Task objective — Every record must appear in the answer exactly as it stands.

[Collected data entries]
=-=-=-=-=
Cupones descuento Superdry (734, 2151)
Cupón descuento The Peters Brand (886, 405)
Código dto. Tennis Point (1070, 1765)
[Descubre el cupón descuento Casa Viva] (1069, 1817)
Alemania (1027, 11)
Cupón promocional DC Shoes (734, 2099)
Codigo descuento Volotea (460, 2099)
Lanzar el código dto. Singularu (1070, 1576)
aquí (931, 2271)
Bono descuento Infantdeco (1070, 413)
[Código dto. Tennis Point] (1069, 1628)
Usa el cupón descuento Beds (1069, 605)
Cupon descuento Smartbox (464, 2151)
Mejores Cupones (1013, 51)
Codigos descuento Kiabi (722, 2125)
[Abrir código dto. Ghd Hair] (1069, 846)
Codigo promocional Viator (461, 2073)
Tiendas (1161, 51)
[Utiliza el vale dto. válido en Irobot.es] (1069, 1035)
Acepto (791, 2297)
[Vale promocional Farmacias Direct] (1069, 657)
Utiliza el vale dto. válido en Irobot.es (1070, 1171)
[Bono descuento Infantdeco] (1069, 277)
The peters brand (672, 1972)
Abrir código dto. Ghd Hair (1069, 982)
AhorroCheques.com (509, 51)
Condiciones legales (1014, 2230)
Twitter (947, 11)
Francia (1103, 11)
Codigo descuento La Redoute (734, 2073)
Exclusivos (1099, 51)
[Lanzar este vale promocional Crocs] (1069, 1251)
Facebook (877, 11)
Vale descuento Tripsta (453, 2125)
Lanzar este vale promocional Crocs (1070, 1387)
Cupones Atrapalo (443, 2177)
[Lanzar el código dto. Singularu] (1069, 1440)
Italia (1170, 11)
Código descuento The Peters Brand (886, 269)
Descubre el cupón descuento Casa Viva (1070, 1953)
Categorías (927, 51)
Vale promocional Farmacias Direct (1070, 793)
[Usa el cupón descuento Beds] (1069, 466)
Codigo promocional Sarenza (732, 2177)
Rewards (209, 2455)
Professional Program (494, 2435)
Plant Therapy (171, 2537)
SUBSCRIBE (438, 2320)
=-=-=-=-=
Result of the task —
Cupones descuento Superdry (734, 2151)
Cupón descuento The Peters Brand (886, 405)
Código dto. Tennis Point (1070, 1765)
[Descubre el cupón descuento Casa Viva] (1069, 1817)
Alemania (1027, 11)
Cupón promocional DC Shoes (734, 2099)
Codigo descuento Volotea (460, 2099)
Lanzar el código dto. Singularu (1070, 1576)
aquí (931, 2271)
Bono descuento Infantdeco (1070, 413)
[Código dto. Tennis Point] (1069, 1628)
Usa el cupón descuento Beds (1069, 605)
Cupon descuento Smartbox (464, 2151)
Mejores Cupones (1013, 51)
Codigos descuento Kiabi (722, 2125)
[Abrir código dto. Ghd Hair] (1069, 846)
Codigo promocional Viator (461, 2073)
Tiendas (1161, 51)
[Utiliza el vale dto. válido en Irobot.es] (1069, 1035)
Acepto (791, 2297)
[Vale promocional Farmacias Direct] (1069, 657)
Utiliza el vale dto. válido en Irobot.es (1070, 1171)
[Bono descuento Infantdeco] (1069, 277)
The peters brand (672, 1972)
Abrir código dto. Ghd Hair (1069, 982)
AhorroCheques.com (509, 51)
Condiciones legales (1014, 2230)
Twitter (947, 11)
Francia (1103, 11)
Codigo descuento La Redoute (734, 2073)
Exclusivos (1099, 51)
[Lanzar este vale promocional Crocs] (1069, 1251)
Facebook (877, 11)
Vale descuento Tripsta (453, 2125)
Lanzar este vale promocional Crocs (1070, 1387)
Cupones Atrapalo (443, 2177)
[Lanzar el código dto. Singularu] (1069, 1440)
Italia (1170, 11)
Código descuento The Peters Brand (886, 269)
Descubre el cupón descuento Casa Viva (1070, 1953)
Categorías (927, 51)
Vale promocional Farmacias Direct (1070, 793)
[Usa el cupón descuento Beds] (1069, 466)
Codigo promocional Sarenza (732, 2177)
Rewards (209, 2455)
Professional Program (494, 2435)
Plant Therapy (171, 2537)
SUBSCRIBE (438, 2320)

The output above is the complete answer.